Why do you unload a truck full of babies with a pitchfork? So you can tell which ones are still alive.
First Cannibal: "Who was that girl I saw you with last night?" Second Cannibal: "That was no girl, that was my supper."
Q: Did you hear Lorena Bobbitt was almost killed in a traffic accident? A: Some dick cut her off.
Why would the cannibal only eat babies? He was on a diet!
Q. Why did Michael Jackson call Boys II Men? A. He thought it was a home delivery service.
Why are little girls better than little boys? Because when you're finished using them as little girls, you can turn them over and use them as little boys.
When you're driving and Nicki Minaj is on all 3 radio stations at the exact same time, there's nothing left to do except crash your car.
Why is Hitler never invited to BBQ's? He always burns the franks.
There was a 3 car accident in Mexico yesterday, 84 people were found dead.
What's red, bubbly, and scratches at the window before exploding? A baby in a microwave.

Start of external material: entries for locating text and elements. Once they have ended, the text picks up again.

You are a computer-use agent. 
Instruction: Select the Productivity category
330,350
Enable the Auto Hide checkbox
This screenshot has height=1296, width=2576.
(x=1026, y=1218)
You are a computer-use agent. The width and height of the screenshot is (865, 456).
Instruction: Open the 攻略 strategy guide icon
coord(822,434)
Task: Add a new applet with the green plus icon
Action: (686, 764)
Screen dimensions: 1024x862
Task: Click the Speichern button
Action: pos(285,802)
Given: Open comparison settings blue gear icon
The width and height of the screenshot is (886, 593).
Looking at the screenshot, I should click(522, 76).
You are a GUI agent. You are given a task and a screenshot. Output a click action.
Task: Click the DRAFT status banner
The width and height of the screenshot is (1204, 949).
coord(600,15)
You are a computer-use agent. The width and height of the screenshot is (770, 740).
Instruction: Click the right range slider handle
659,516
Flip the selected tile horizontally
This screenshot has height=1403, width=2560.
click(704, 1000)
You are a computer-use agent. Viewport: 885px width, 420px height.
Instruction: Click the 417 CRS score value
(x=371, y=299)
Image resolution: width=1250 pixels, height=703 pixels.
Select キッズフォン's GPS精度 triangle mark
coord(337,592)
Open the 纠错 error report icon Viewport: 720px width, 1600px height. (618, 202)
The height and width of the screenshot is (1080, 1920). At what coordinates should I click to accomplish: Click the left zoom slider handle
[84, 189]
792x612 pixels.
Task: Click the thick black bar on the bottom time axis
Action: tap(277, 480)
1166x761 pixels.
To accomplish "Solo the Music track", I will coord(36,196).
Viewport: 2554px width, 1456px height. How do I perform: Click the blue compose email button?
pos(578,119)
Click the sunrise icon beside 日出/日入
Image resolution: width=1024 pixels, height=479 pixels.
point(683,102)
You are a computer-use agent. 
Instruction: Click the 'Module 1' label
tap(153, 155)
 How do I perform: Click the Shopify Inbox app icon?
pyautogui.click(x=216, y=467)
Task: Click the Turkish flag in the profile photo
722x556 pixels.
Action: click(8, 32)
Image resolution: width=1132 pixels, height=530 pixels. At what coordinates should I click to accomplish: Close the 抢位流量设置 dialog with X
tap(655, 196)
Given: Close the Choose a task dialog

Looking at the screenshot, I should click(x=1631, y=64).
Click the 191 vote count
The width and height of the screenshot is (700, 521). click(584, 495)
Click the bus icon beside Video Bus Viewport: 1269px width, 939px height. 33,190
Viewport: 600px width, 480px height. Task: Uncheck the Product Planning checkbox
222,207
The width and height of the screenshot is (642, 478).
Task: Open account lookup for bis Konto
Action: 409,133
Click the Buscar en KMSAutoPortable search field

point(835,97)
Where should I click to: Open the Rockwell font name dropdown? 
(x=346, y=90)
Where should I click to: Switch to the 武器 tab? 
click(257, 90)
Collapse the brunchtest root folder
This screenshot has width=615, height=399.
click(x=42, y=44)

Two Middle East mothers are sitting in a cafe chatting over a plate of tabouli and a pint of goat’s milk. The older of the mothers pulls a bag out of her purse and starts flipping through photos. And they start reminiscing. "This is my oldest son Mohammed. He would be 24 years old now." "Yes, I remember him as a baby" says the other mother cheerfully. "He’s a martyr now though" mum confides. "Oh, so sad, dear" says the other. "And this is my second son Kalid. He would be 21." "Oh, I remember him," says the other happily, "he had such curly hair when he was born." "He’s a martyr too" says mum quietly. "Oh, gracious me…" says the other. "And this is my third son. My baby. My beautiful Ahmed. He would be 18," she whispers. "Yes" says the friend enthusiastically, "I remember when he first started school." "He’s a martyr also," says mum, with tears in her eyes. After a pause and a deep sigh, the second Muslim mother looks wistfully at the photographs and says, "They blow up so fast, don’t they?"